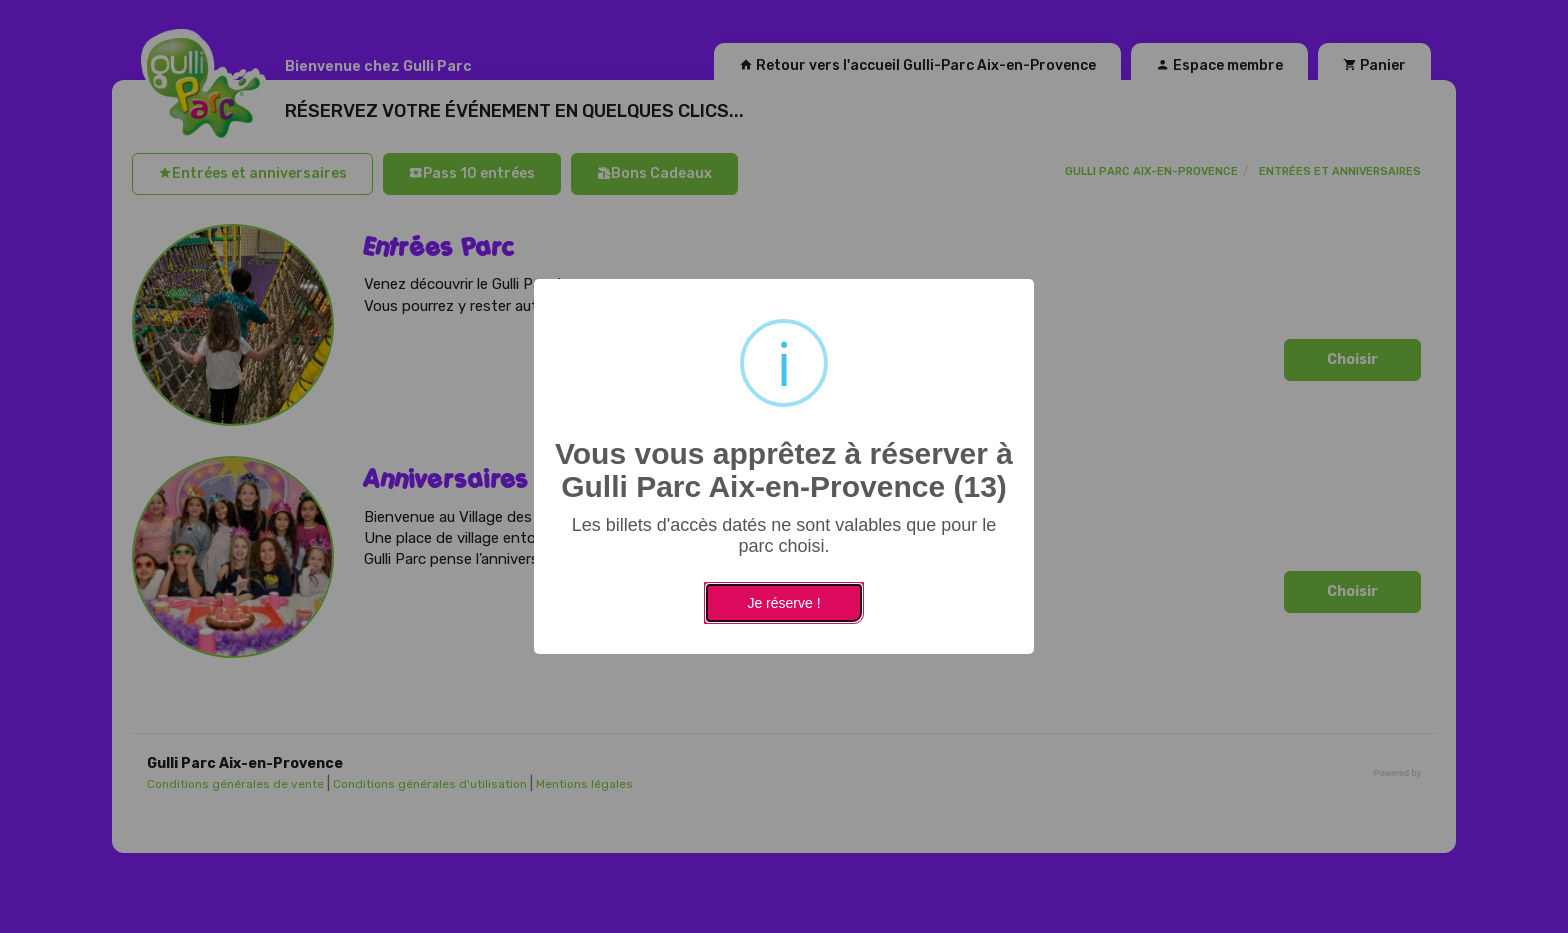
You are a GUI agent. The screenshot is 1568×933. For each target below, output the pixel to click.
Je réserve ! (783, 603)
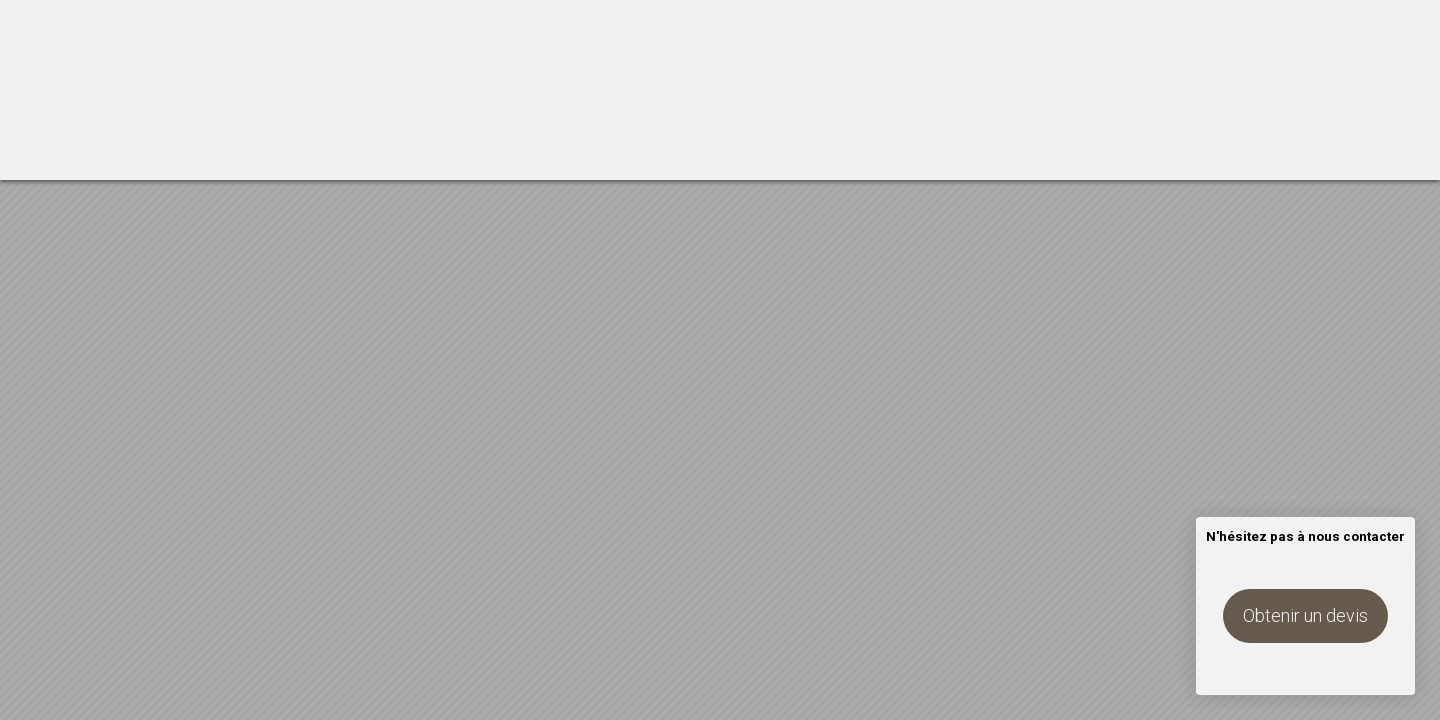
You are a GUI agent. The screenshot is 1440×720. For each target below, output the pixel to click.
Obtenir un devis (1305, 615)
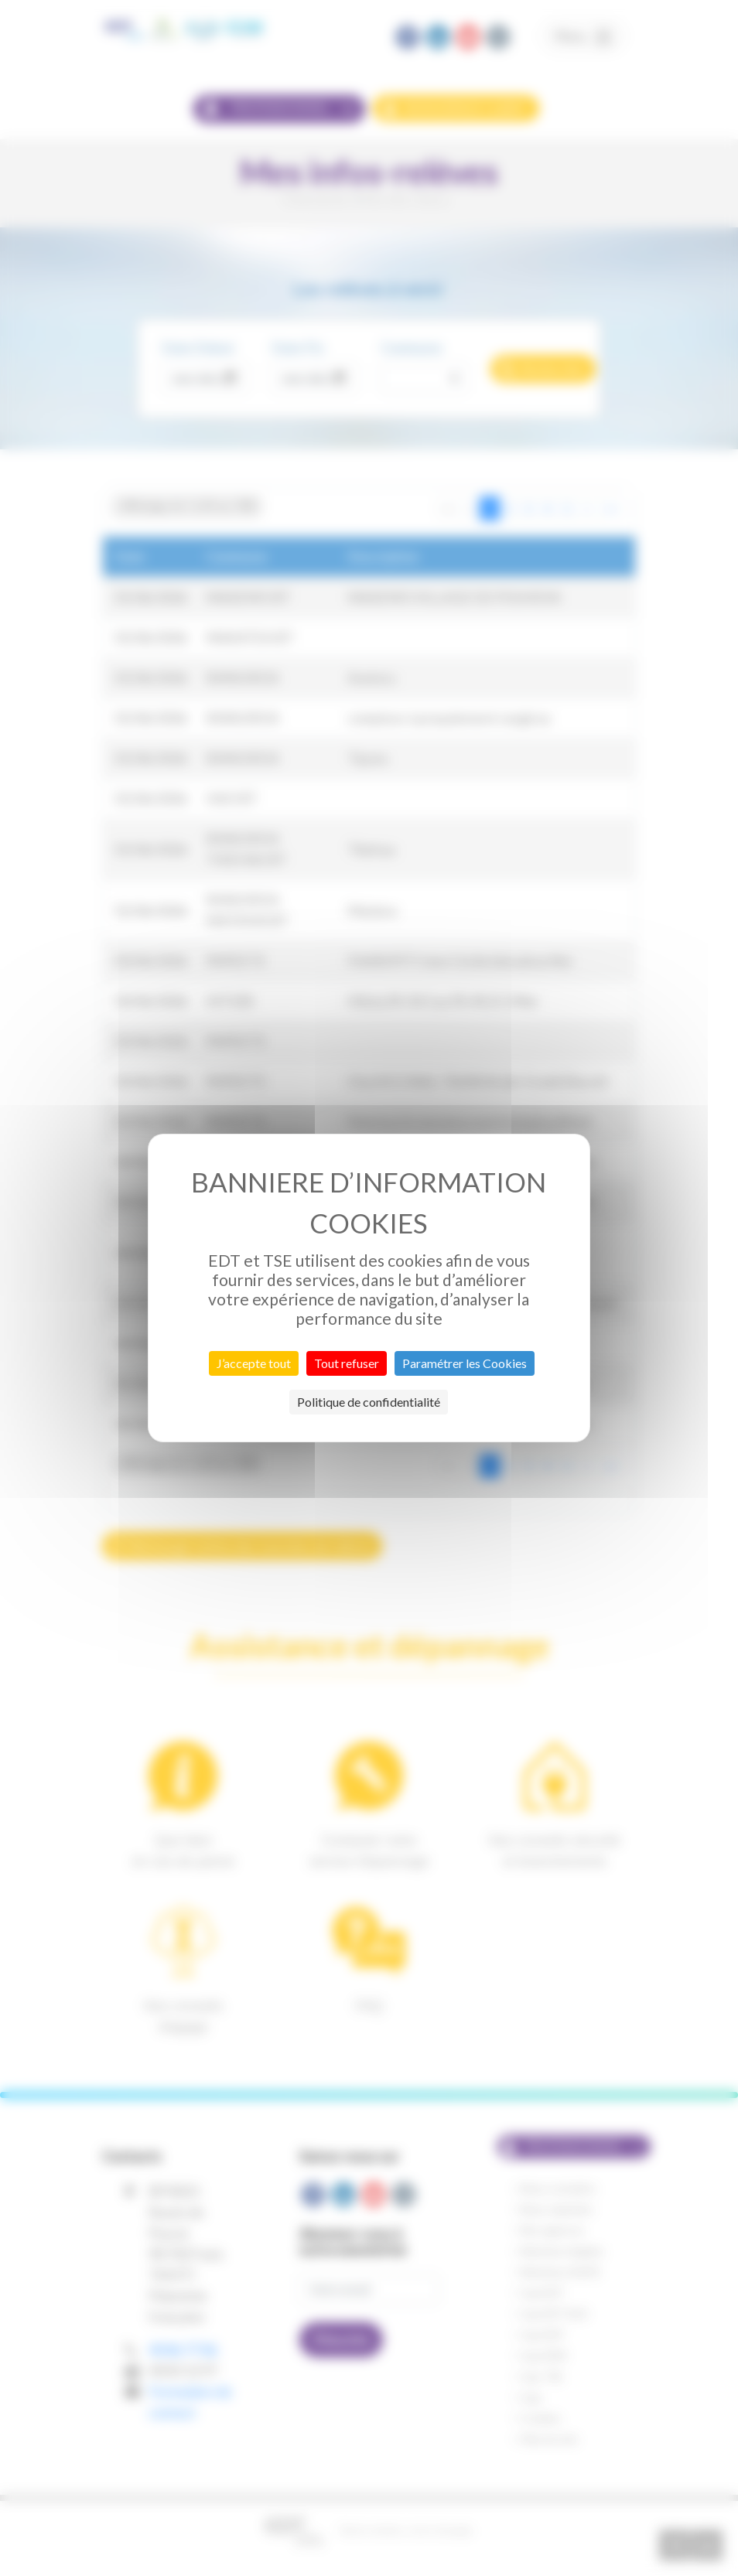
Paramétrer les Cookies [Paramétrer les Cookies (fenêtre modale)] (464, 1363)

EXERCISE: Please render the items above as a two-column CSV with the headers text and answer. Give one row per item, put each field in quotes, replace any line breaks with spaces, and leave out the pictures.

RESPONSE TO THE TASK:
text,answer
"You are a GUI agent. The screenshot is 1568×933. For each target below, output the pixel to click. Je réserve !","(783, 603)"
"You are a GUI agent. The screenshot is 1440×720. For each target below, output the pixel to click. Obtenir un devis","(1305, 615)"
"Paramétrer les Cookies [Paramétrer les Cookies (fenêtre modale)]","(464, 1363)"